Esse comportamento, segundo o economista Marcelo Portugal, da UFRGS, indica que a ação da Polícia Federal foi bem recebida:
- O mercado vê a deterioração do capital político do PT, com o desgaste de Lula e da presidente Dilma, como algo positivo para a economia no longo prazo.
A percepção é compartilhada por Valter Bianchi Filho, sócio da Fundamenta Investimentos. Na avaliação do mestre em finanças, a melhoria das expectativas em relação ao país é fundamental para a superação da crise:
- A confiança estava extremamente baixa. O fato de a Lava-Jato ter chegado a Lula marca a virada em relação ao pessimismo, e isso é muito importante, porque a crise não é só econômica. Também é política.
No governo Dilma
Ameaçada pela sombra do impeachment desde que assumiu o segundo mandato, Dilma Rousseff encerra a semana mais fragilizada do que nunca. As pressões sobre a presidente tendem a aumentar, inclusive para que renuncie.
Além da ação contra Lula, que respinga diretamente na imagem de Dilma por sua ligação com o ex-presidente, a petista foi citada na delação do senador Delcídio Amaral e acabou alçada, involuntariamente, ao centro da Lava-Jato. O analista Gaudêncio Torquato é categórico:
- Ambos estão na fogueira e isso pode, sim, acelerar o processo de impeachment.
Nesta sexta-feira, os ministros próximos à presidente temiam a reação social aos últimos acontecimentos. Ao mesmo tempo, o clima entre petistas e antipetistas se acirrou. PT e Central Única dos Trabalhadores (CUT) convocaram a militância para denunciar o que classificaram como "tentativa de golpe".
- Teremos uma série de manifestações nos próximos dias no país, contra e a favor do governo, mas a tese do impeachment só ganhará força se os defensores do afastamento de Dilma forem mais fortes - pondera a cientista política Maria do Socorro Sousa Braga, da Universidade Federal de São Carlos (Ufscar).
No PT
Analistas são unânimes ao afirmar que o PT vive o momento mais crítico de sua história. Para a cientista política Rita de Cassia Biason, do Centro de Estudos e Pesquisas sobre Corrupção da Universidade Estadual Paulista (Unesp), em Franca (SP), o partido chegará às próximas eleições com enormes desafios pela frente:
- O PT está se autodestruindo. Para sobreviver, terá de se reinventar, porque o modelo construído ao longo dos últimos anos se esgotou.
Como Rita, o professor titular do Departamento de Ciência Política da USP, José Álvaro Moisés, também acredita que a sigla será desafiada a se "refundar", como defendem os ex-governadores do Rio Grande do Sul Tarso Genro e Olívio Dutra.

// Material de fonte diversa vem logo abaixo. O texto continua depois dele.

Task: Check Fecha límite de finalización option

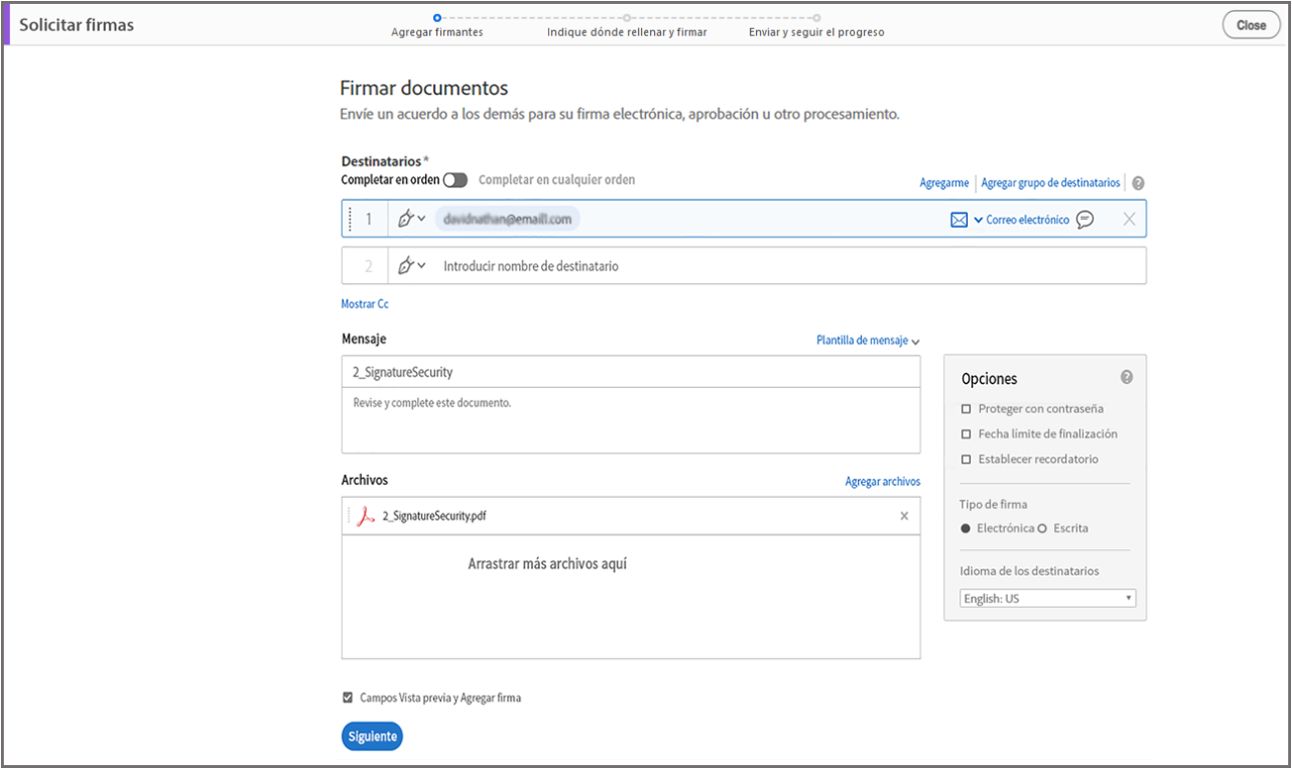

Se não fizer isso, argumenta Moisés, passará o resto de seus dias tendo de dar explicações e correrá o risco de amargar derrotas históricas nos pleitos de 2016 e 2018 - desde que "surjam alternativas na oposição capazes de conectar as mentes e os corações".
- Os petistas terão de lidar com esse dilema, mas, ao mesmo tempo, é preciso lembrar que política não é algo matemático, como somar dois mais dois. Sempre há imprevisibilidades e surpresas - pondera o especialista.
Na Lava-Jato
Deflagrada de forma despretensiosa em 2014, com a prisão do doleiro Alberto Youssef, a operação atingiu, na última semana, um novo patamar. Tanto a ação contra o ex-presidente Lula quanto o conteúdo explosivo da delação premiada do senador Delcídio Amaral abrem novas perspectivas de investigação.
Na avaliação do jurista Ives Gandra Martins, a atual etapa da Lava-Jato marca "o começo de sua fase mais aguda". Para ele, a ofensiva ainda não atingiu o ápice:
- Se o ministro Teori Zavascki (relator da Lava-Jato no STF) aceitar a delação de Delcídio Amaral, isso abrirá um campo enorme para os investigadores. Ele sustenta que Lula e Dilma mentiram. Tudo isso terá de ser averiguado.
A delação do senador também pode, na opinião de Rita de Cassia Biason, precipitar novos acordos de colaboração. A Lava-Jato, segundo a cientista política, ainda está longe do fim e segue o roteiro da Operação Mãos Limpas, que nos anos 1990 desmontou um grande esquema de corrupção na Itália:
- Aqueles que avaliam se tornar delatores vão correr para escapar da punição, porque, se não falarem agora, daqui a pouco não vai sobrar mais nada para ser dito.